Exercise brief: Your output should be the records below, word for word and picture-free.

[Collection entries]
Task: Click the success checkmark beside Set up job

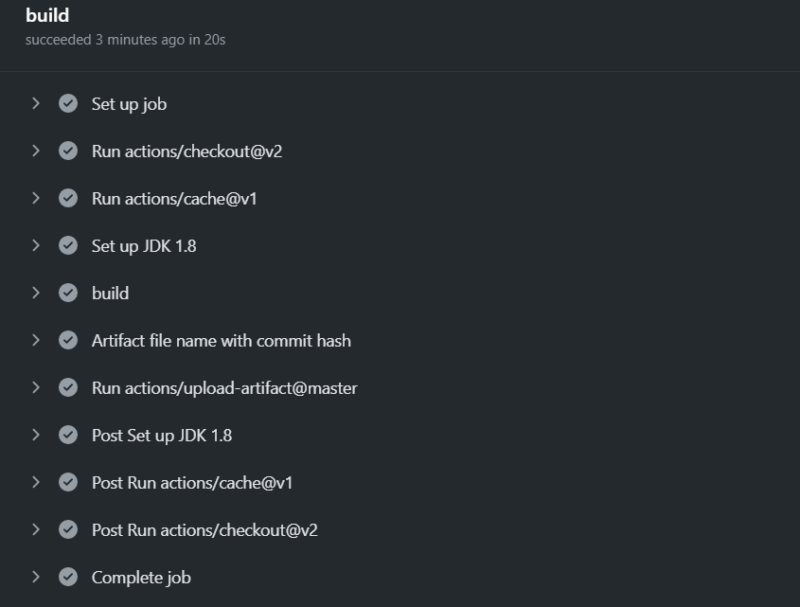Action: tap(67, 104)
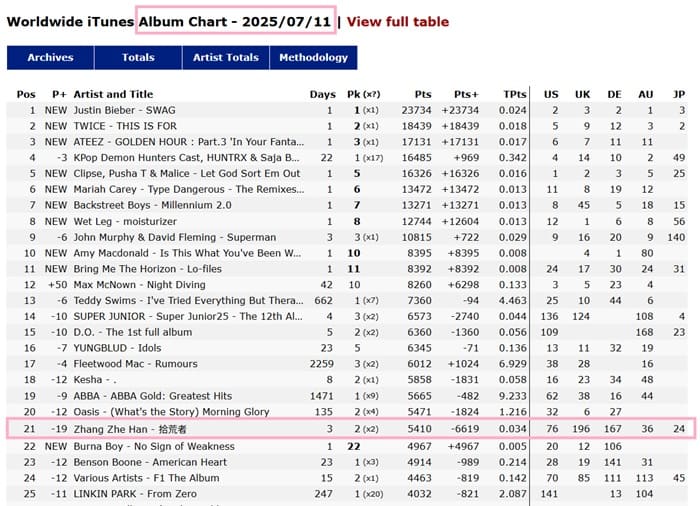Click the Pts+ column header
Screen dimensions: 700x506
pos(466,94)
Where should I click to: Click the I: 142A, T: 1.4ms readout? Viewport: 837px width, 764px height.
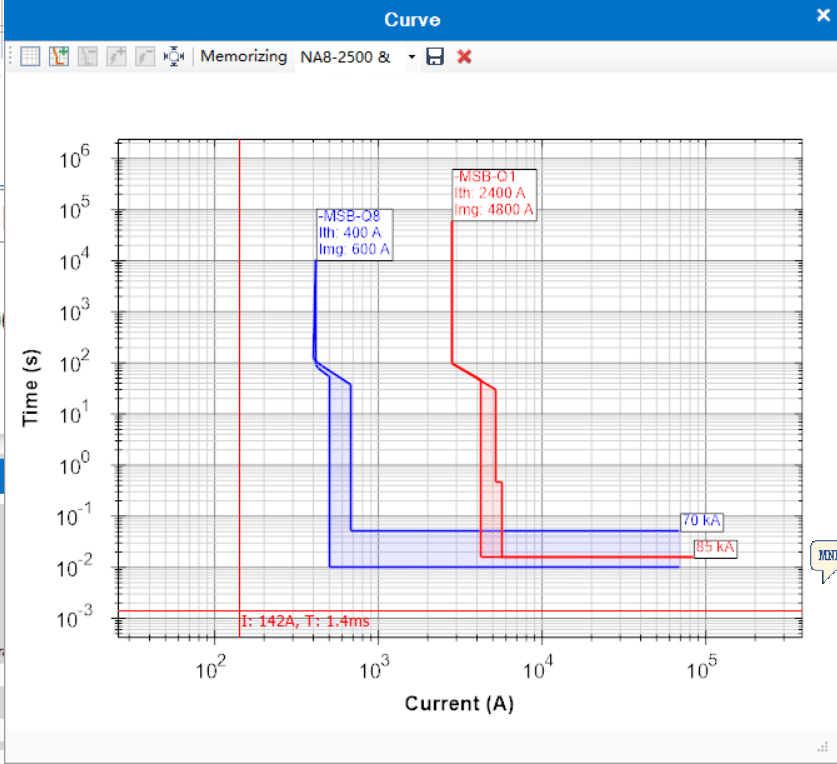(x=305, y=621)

Answer section:
Task: Click the success checkmark beside Set up job

Action: tap(67, 104)
Click the Pts+ column header
Screen dimensions: 700x506
pos(466,94)
Where should I click to: Click the I: 142A, T: 1.4ms readout? Viewport: 837px width, 764px height.
(x=305, y=621)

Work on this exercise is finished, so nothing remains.